Closed anselm closed 2 weeks ago
Thanks, Anselm. I'm not against splitting things up in principle. However, for reusability and modularity, wouldn't it be better to try to split the class into separate reusable classes (using OOP principles)?
In this PR, individual properties (templates) have been separated from their related functionality (factories), but the templates themselves are not really reusable as they depend on factories that are able to encode them and generate the actual animation sequence or pose. Of course, besides reusability, there might be some other reasons to separate the templates, for example, to replace them with one's own, but in the most likely scenario the app wants to keep the existing templates and just add its own custom poses and moods.
That said, I'm not sure how many reusable classes it would be possible to extract from the TalkingHead class. When the system to be modeled is complex, the model needs to reflect that complexity.

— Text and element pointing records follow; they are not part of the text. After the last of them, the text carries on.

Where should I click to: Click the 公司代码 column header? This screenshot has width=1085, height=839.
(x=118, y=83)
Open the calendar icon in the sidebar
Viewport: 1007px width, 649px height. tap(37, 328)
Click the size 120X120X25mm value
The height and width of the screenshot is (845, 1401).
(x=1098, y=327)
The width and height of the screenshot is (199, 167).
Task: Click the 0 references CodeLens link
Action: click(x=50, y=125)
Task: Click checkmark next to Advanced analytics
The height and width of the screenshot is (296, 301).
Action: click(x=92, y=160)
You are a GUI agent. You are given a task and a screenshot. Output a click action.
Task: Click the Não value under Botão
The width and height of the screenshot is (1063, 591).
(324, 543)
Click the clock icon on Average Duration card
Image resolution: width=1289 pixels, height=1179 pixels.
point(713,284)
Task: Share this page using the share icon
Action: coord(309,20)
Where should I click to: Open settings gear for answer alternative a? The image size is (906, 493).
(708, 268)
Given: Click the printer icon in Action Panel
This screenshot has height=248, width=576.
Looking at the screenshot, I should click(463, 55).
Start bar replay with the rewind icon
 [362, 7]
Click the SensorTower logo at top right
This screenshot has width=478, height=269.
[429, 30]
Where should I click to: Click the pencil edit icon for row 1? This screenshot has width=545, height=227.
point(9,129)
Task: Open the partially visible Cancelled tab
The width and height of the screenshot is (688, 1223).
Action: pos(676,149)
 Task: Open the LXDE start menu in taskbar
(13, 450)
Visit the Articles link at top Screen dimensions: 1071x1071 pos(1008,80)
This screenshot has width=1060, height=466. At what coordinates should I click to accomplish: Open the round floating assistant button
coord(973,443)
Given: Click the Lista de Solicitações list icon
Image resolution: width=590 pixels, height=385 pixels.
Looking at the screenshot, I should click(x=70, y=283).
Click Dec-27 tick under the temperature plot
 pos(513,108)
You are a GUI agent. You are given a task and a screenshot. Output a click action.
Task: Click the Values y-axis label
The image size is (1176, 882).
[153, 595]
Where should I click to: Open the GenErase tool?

Often, this means that you need to add more interdependencies and connections, which makes the splitting and reuse more difficult. There is already a lot of overlap between moods, poses and animations, and for the avatar to act more realistically, this overlap should be increased, not decreased.
Before this, I didn't have any plans to divide the class, so I don't have a specific class/component diagram in mind. I need to think about this some more. - If you have any ideas about how to split the class into several classes, I would very much like to hear your thoughts.
I should also point out that the TalkingHead class doesn't use any LLMs. And if you would like to use a different TTS, the class has an interface for that integration. There are already projects/apps using the class with Google, Microsoft, OpenAI, and ElevenLabs TTS. Sure, Google TTS support is there as a default for simple web projects, but it doesn't have to be used, so no need to swap anything out. Replacing or abstracting away Three.js would be difficult because function calls to it cover such a big part of the code.
The 'TalkingHead' class should represent one talking avatar. For multiple avatars to share a scene, there should be several instances of the TalkingHead class sharing a scene. In some sense, if you ignore the naming, this PR moves in that direction by separating the camera and lights from the actor, but I don't think inheritance (extension) is the right way to relate the scene and the actors as the relationship is one-to-many. I'm not even convinced that the scene should be in the scope of the project (except in the same sense as Google TTS).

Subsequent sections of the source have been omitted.